- What is needed -
The reply should hold only the lines below from the one with "The height and" to the end, each copied exactly.

- Material to process -
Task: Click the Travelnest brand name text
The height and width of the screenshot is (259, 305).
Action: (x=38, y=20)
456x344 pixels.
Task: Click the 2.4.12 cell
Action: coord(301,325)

- Written answer -
The height and width of the screenshot is (259, 305).
Action: (x=38, y=20)
456x344 pixels.
Task: Click the 2.4.12 cell
Action: coord(301,325)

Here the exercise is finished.